Has the strange quirk of being un-explainable.
The monad solves a particular problem that Haskell has
but it turns out to be a generally useful concept.
It starts with Functional Programming. There are two senses:
- programming with functions
- pure functional programming (mathematical)
Found its way into Fortran II (1958)
FUNCTION name(parameters)
DIMENSION ...
COMMON ...
name = expression
RETURN
END
It had types (integer and real).
If you wanted to make something common, you would
call it COMMON.
The RETURN statement didn't have an expression on it
so to tell FORTRAN what value to return, you would
have an assignment to the name of the function.
Instead of curly braces, there was just END to mark the end.
- - - - - - Pure Functional Programming - - - - - -
Functions in programming languages behave nothing like
mathematical functions, because a math function always
returns the same value.

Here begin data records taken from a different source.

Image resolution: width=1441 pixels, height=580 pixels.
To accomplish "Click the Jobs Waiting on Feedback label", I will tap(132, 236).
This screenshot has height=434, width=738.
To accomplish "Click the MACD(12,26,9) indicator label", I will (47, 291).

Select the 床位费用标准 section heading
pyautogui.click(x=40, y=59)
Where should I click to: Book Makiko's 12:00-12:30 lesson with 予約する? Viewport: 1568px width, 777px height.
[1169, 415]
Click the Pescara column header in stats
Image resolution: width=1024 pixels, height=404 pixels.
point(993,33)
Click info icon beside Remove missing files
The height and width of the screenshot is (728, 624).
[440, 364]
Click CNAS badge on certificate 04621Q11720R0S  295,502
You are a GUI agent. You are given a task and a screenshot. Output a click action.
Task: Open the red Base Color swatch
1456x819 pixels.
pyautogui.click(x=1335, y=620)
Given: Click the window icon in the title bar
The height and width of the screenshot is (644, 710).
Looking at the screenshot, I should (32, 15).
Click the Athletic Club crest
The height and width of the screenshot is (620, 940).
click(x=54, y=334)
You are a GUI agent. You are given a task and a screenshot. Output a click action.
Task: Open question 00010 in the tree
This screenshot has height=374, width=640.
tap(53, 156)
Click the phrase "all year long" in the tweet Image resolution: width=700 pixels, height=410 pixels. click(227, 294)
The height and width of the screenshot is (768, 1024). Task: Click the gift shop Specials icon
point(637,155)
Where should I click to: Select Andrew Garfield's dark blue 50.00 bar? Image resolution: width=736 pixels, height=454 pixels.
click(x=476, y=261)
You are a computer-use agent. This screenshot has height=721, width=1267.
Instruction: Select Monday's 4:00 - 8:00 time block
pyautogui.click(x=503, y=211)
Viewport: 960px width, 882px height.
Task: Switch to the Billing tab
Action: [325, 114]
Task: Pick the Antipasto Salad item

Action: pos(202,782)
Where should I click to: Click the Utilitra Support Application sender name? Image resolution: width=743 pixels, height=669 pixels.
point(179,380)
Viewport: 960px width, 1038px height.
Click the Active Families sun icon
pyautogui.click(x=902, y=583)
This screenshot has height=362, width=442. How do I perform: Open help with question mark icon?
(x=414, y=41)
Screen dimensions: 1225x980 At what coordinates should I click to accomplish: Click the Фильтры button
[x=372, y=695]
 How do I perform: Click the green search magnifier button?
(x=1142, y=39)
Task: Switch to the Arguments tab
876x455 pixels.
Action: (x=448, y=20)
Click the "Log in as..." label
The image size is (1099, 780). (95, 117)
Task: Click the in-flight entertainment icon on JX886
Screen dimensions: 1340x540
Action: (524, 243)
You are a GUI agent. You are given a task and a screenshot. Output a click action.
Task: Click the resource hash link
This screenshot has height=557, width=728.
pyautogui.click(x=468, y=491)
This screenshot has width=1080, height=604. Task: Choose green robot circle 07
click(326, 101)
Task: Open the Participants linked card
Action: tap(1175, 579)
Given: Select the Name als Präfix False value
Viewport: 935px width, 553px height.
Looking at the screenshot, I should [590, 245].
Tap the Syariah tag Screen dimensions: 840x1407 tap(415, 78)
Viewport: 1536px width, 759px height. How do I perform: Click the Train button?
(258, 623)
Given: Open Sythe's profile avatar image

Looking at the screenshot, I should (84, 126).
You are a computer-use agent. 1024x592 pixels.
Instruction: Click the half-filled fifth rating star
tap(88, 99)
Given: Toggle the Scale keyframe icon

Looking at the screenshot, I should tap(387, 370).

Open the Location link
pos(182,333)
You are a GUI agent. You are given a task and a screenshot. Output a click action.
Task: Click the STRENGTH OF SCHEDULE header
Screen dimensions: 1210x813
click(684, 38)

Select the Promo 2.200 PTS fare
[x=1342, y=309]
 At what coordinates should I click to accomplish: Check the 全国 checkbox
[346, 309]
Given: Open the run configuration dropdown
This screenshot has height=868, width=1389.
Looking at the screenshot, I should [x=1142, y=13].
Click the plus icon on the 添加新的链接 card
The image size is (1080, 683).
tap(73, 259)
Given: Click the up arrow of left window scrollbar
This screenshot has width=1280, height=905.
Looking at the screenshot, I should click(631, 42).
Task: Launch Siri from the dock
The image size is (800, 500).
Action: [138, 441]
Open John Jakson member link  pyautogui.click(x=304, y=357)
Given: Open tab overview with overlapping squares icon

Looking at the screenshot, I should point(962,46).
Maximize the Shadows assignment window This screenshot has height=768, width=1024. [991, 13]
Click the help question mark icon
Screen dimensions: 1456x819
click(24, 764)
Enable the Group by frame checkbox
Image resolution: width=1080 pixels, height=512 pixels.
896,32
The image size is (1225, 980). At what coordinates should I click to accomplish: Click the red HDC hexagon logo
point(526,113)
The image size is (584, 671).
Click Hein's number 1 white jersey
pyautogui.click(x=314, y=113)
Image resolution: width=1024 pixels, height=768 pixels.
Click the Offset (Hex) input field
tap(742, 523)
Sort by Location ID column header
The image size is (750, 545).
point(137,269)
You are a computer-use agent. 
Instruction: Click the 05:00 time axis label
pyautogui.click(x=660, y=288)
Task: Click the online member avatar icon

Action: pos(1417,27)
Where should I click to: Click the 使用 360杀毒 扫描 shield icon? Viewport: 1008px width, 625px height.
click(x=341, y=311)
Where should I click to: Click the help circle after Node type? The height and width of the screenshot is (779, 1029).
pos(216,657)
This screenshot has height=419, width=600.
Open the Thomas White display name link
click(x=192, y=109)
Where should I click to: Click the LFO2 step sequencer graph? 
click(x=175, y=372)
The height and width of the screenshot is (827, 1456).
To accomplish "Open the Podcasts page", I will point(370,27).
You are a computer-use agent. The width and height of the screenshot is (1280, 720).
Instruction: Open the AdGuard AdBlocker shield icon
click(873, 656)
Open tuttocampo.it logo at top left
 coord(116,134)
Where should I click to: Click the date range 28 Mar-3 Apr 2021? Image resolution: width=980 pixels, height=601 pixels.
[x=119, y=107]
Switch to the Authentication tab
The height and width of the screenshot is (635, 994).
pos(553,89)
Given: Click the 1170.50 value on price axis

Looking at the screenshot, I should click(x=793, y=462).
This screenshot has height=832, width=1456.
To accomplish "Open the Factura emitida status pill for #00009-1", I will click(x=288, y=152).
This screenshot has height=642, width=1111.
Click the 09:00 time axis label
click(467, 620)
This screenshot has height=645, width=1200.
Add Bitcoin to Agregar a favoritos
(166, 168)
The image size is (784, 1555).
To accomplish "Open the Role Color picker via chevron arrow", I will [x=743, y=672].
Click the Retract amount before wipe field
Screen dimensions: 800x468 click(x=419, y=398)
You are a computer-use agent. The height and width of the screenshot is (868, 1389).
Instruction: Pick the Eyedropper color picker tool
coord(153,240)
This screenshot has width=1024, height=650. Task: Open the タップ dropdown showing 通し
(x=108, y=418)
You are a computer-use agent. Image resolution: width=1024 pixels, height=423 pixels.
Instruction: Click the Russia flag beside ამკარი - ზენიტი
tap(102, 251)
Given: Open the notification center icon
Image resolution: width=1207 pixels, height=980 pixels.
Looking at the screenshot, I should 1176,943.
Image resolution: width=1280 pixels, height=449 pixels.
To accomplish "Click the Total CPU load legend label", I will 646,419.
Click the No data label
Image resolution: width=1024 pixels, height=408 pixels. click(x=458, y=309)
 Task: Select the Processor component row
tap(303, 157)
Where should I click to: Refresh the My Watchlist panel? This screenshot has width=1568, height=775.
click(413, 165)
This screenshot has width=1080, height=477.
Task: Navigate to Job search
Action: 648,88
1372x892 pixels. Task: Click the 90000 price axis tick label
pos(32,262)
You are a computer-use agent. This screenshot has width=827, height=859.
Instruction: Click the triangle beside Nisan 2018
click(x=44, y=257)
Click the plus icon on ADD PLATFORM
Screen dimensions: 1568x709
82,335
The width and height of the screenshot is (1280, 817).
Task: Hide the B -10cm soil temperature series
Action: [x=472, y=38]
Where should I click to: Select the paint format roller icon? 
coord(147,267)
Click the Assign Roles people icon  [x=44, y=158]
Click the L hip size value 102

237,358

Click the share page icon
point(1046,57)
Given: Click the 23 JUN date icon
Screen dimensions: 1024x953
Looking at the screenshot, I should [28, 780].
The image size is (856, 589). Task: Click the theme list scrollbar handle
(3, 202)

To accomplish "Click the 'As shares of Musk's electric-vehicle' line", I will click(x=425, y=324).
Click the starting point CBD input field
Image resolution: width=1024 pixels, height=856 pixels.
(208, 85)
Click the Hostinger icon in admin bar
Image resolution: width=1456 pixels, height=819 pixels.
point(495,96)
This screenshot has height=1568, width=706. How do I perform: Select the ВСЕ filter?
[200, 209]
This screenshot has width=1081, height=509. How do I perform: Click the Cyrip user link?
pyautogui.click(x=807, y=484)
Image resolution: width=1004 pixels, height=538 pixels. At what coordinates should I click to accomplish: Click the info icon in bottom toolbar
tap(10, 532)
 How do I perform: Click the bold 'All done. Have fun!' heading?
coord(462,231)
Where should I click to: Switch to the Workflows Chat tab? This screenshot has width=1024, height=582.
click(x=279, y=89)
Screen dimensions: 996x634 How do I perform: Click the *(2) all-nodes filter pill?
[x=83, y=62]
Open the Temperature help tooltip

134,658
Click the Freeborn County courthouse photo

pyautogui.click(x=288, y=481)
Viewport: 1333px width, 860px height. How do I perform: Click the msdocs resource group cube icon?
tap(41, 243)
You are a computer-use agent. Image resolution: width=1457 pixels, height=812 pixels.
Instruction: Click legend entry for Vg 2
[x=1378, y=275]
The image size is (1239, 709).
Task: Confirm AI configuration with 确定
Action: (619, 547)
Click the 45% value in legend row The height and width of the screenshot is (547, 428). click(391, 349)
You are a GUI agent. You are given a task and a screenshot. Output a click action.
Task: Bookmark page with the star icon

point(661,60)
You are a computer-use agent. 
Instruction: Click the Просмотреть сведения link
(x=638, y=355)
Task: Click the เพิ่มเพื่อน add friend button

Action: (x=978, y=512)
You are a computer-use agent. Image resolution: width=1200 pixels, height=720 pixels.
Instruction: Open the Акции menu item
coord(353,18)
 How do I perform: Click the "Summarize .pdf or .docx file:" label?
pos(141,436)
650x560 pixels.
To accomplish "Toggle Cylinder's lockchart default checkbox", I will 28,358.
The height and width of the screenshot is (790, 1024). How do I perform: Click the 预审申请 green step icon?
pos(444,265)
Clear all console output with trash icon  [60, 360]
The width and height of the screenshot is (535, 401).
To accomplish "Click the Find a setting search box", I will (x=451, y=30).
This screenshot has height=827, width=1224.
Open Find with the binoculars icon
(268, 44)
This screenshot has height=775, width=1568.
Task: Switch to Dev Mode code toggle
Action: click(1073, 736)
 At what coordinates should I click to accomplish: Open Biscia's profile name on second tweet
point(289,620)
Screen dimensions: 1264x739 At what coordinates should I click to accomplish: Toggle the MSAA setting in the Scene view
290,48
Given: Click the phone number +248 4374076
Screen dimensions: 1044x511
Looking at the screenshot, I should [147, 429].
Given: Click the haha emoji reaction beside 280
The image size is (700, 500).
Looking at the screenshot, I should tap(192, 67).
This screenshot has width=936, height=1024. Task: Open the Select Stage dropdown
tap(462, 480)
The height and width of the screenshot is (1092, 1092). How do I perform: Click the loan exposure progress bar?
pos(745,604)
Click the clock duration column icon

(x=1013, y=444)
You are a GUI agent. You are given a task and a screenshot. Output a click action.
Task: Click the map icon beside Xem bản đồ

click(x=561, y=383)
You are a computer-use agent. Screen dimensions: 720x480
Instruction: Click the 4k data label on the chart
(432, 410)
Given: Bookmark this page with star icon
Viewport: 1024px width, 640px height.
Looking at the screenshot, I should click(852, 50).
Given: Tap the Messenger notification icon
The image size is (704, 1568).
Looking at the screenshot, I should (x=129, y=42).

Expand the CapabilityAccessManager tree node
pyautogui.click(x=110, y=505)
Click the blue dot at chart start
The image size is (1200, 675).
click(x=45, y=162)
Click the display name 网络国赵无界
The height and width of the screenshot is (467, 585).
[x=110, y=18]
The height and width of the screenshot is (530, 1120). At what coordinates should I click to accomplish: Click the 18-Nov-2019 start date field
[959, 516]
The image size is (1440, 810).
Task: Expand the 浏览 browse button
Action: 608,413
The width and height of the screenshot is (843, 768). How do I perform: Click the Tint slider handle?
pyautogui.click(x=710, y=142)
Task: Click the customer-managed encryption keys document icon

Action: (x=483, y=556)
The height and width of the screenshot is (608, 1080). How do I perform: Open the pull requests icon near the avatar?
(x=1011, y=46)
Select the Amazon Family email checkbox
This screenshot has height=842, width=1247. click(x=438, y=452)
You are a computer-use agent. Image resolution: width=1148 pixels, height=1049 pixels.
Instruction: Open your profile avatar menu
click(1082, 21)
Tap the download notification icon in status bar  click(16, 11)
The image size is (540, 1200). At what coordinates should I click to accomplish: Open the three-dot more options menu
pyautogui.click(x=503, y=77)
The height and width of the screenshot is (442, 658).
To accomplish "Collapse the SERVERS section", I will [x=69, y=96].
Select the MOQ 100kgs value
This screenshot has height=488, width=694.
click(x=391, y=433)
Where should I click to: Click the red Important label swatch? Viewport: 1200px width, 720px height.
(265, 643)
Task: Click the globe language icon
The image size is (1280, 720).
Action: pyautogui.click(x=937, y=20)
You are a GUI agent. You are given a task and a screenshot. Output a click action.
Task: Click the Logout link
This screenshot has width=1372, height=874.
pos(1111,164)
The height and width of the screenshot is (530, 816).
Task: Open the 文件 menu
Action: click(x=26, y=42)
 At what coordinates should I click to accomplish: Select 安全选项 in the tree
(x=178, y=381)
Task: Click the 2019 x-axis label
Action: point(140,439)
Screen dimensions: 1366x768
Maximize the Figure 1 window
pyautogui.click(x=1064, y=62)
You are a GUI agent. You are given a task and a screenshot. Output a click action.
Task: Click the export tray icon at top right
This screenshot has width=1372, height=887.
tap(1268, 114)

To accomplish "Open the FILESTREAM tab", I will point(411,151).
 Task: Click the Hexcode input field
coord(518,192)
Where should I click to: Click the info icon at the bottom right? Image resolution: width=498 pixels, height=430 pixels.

They are idempotent, immortal.
You can think of pure functions as maps.
The purpose is that mathematical functions are easier to
reason about.
"Programming without side-effects"
It's easy to turn JavaScript into a pure functional language:
> Remove assignment, loops (use recursion instead),
> freeze all array literals and object literals.
> Remove `Date` and `Math.random` (not mathematical)
> Remove the DOM
This however doesn't really work. How does one do I/O
in a language where nothing changes?
* Memoization
* Caching -- possibly the hardest thing in programming
In the real world, everything changes all the time, so
Immutability makes it hard to interact with the world.
...along came Haskell, and the application of...
- - - - - - Monads - - - - - -
Monads are a loophole in the function contract.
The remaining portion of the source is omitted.